This month's column by IT consultant and professor Amir Hartman explains why it is imperative that CIOs have benefit realization on their agenda, and offers practical advice for measuring the business impact of IT investments.



Despite broad support for IT and being deeply integrated into most every company activity, senior business leaders are still questioning if they are getting enough value from their IT investments. No wonder, given that for most companies IT is a significant component of capital spending—typically between 50%-75%. For the vast majority, more than 70% of this is in fixed costs, and when you take into account the prior year "carry over" spending, and depreciation, a very small percentage of IT spending in a given year may be creating real value for the company (and that's assuming that those initiatives are successful).

Now consider this scary fact from survey and interview research we've done over the past decade: Fewer than 12% of companies can accurately measure the business impact of their IT investments.

At the risk of stating the obvious or worse yet, sounding superior, whether this fact is true, half true or just a little true, it is absolutely unacceptable!

As I discussed in my last article, IT as a profession has a constant self esteem problem. CIOs want to matter, they don't want to be a cost center, and they desperately want a "seat at the table." Then why on earth would we allow such a fact to be remotely true? Let me be clear, the job of accurately measuring the value being realized from IT investments belongs to everyone, not just the CIO. However, this benefit realization phenomenon or lack thereof only proliferates all the things CIOs don't want to be.

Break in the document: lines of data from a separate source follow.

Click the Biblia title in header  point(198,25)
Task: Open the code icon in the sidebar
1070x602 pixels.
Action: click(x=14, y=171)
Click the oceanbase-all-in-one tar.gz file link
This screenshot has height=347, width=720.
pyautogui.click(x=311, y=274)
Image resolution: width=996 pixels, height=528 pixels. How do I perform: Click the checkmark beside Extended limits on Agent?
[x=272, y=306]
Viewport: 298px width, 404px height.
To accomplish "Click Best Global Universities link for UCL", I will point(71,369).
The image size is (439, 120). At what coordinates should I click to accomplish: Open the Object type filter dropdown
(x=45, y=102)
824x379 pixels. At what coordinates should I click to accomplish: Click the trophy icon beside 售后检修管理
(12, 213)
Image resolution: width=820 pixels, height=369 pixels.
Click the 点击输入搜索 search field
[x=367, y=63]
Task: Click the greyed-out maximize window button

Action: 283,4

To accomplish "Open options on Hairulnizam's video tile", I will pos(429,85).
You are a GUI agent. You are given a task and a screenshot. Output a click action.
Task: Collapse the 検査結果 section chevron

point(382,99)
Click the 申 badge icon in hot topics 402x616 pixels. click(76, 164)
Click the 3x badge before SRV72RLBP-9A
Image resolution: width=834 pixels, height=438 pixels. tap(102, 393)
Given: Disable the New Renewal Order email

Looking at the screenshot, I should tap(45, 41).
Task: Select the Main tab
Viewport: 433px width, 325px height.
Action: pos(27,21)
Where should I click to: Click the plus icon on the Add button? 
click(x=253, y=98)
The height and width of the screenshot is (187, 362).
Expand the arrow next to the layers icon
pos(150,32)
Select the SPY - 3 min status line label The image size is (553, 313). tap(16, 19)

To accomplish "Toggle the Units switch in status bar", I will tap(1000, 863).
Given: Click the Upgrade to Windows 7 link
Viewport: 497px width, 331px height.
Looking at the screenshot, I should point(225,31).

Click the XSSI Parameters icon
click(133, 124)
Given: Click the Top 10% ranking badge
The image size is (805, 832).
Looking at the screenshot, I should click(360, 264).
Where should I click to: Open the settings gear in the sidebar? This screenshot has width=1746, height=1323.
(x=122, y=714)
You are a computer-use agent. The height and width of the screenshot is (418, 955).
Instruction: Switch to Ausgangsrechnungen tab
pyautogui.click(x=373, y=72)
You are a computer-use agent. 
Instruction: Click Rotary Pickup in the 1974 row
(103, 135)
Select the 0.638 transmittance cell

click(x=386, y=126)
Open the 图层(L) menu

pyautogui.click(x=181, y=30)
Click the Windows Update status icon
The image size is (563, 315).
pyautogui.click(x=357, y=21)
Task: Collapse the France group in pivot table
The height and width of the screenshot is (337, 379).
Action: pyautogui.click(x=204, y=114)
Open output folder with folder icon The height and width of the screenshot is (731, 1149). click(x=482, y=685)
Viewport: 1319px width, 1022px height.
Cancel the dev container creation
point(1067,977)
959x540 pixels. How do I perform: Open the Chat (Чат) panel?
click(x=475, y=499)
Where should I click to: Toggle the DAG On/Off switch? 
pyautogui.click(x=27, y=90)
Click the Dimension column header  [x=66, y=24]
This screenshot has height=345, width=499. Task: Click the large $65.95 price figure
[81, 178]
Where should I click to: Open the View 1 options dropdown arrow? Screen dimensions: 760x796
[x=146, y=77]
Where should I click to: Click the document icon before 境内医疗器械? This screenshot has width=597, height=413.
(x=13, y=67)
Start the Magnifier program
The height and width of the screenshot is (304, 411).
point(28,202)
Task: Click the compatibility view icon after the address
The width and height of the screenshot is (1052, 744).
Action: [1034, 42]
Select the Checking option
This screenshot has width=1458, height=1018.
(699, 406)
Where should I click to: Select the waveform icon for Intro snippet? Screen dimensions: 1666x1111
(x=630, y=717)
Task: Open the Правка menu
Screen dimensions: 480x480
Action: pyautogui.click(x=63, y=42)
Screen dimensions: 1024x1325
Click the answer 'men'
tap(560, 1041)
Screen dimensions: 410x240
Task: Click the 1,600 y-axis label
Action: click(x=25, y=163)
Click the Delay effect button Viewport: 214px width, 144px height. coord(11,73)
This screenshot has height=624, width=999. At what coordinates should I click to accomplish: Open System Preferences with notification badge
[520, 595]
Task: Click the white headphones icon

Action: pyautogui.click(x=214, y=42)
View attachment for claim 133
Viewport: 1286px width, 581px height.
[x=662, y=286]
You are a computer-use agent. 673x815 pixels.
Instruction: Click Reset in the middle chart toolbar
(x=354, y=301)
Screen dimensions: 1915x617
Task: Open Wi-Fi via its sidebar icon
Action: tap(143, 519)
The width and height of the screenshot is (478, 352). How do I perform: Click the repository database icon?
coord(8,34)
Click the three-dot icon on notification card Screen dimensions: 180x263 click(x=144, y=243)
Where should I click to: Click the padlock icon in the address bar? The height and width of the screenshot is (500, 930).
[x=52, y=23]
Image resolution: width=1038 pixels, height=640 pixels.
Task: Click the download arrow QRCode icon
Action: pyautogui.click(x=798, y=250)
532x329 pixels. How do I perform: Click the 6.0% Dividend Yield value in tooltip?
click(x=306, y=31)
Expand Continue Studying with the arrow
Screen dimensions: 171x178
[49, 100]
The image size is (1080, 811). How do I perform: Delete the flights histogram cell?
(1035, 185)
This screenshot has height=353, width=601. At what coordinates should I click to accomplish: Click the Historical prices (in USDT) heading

Serious CIOs should have benefit realization on their agenda in a big way.

The Benefit Realization Imperative

Benefit realization is about the proactive forecasting, management and measurement of financial, operational and strategic benefits being realized. It's about driving accountability for IT results across the organization. And it's in this role where the CIO can be the greatest advocate and most effective.

Let's look at this brief case study on how to build the business case. One Fortune 500 industrial manufacturer established a best-in-class IT investment management process. The process is an amalgamation of this company's rich history in Six Sigma and their belief that technology can revolutionize their industries, core business processes, and internal functions.

The company requires that each investment opportunity has a business case that includes a detailed view of the hard benefits, such as revenue benefits, working capital reductions and productivity cost savings. But, more important, it also requires that each business leader build these benefits into their operating plan to ensure that they are committed to delivering.